- _WORK TO DO_:
Return every row below word for word, with nothing changed.

- _LISTING_:
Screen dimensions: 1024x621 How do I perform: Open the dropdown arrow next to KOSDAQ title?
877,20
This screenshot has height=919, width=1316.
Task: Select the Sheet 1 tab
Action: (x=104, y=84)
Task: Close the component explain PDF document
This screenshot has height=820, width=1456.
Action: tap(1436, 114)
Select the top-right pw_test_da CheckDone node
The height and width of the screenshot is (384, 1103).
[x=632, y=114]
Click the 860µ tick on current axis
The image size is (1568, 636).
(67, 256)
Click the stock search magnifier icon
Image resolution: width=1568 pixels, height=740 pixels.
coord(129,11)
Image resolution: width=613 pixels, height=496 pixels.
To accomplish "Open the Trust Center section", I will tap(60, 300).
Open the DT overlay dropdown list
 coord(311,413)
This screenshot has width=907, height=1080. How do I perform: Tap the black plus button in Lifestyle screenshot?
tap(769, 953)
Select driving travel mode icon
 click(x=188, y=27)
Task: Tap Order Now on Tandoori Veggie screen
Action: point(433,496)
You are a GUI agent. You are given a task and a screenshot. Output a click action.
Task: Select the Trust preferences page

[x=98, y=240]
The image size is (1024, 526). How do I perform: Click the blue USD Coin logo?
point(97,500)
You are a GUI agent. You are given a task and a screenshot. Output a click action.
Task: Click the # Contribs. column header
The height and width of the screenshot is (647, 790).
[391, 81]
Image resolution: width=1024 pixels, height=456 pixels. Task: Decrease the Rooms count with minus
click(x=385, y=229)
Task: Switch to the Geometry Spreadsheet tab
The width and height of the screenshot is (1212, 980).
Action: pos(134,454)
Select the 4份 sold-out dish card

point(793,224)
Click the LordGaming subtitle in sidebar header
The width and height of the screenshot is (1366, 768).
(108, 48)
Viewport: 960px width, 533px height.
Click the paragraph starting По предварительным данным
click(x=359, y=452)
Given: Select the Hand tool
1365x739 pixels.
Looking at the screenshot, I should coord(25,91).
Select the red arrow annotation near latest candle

- _ANSWER IN FULL_:
Screen dimensions: 1024x621 How do I perform: Open the dropdown arrow next to KOSDAQ title?
877,20
This screenshot has height=919, width=1316.
Task: Select the Sheet 1 tab
Action: (x=104, y=84)
Task: Close the component explain PDF document
This screenshot has height=820, width=1456.
Action: tap(1436, 114)
Select the top-right pw_test_da CheckDone node
The height and width of the screenshot is (384, 1103).
[x=632, y=114]
Click the 860µ tick on current axis
The image size is (1568, 636).
(67, 256)
Click the stock search magnifier icon
Image resolution: width=1568 pixels, height=740 pixels.
coord(129,11)
Image resolution: width=613 pixels, height=496 pixels.
To accomplish "Open the Trust Center section", I will tap(60, 300).
Open the DT overlay dropdown list
 coord(311,413)
This screenshot has width=907, height=1080. How do I perform: Tap the black plus button in Lifestyle screenshot?
tap(769, 953)
Select driving travel mode icon
 click(x=188, y=27)
Task: Tap Order Now on Tandoori Veggie screen
Action: point(433,496)
You are a GUI agent. You are given a task and a screenshot. Output a click action.
Task: Select the Trust preferences page

[x=98, y=240]
The image size is (1024, 526). How do I perform: Click the blue USD Coin logo?
point(97,500)
You are a GUI agent. You are given a task and a screenshot. Output a click action.
Task: Click the # Contribs. column header
The height and width of the screenshot is (647, 790).
[391, 81]
Image resolution: width=1024 pixels, height=456 pixels. Task: Decrease the Rooms count with minus
click(x=385, y=229)
Task: Switch to the Geometry Spreadsheet tab
The width and height of the screenshot is (1212, 980).
Action: pos(134,454)
Select the 4份 sold-out dish card

point(793,224)
Click the LordGaming subtitle in sidebar header
The width and height of the screenshot is (1366, 768).
(108, 48)
Viewport: 960px width, 533px height.
Click the paragraph starting По предварительным данным
click(x=359, y=452)
Given: Select the Hand tool
1365x739 pixels.
Looking at the screenshot, I should coord(25,91).
Select the red arrow annotation near latest candle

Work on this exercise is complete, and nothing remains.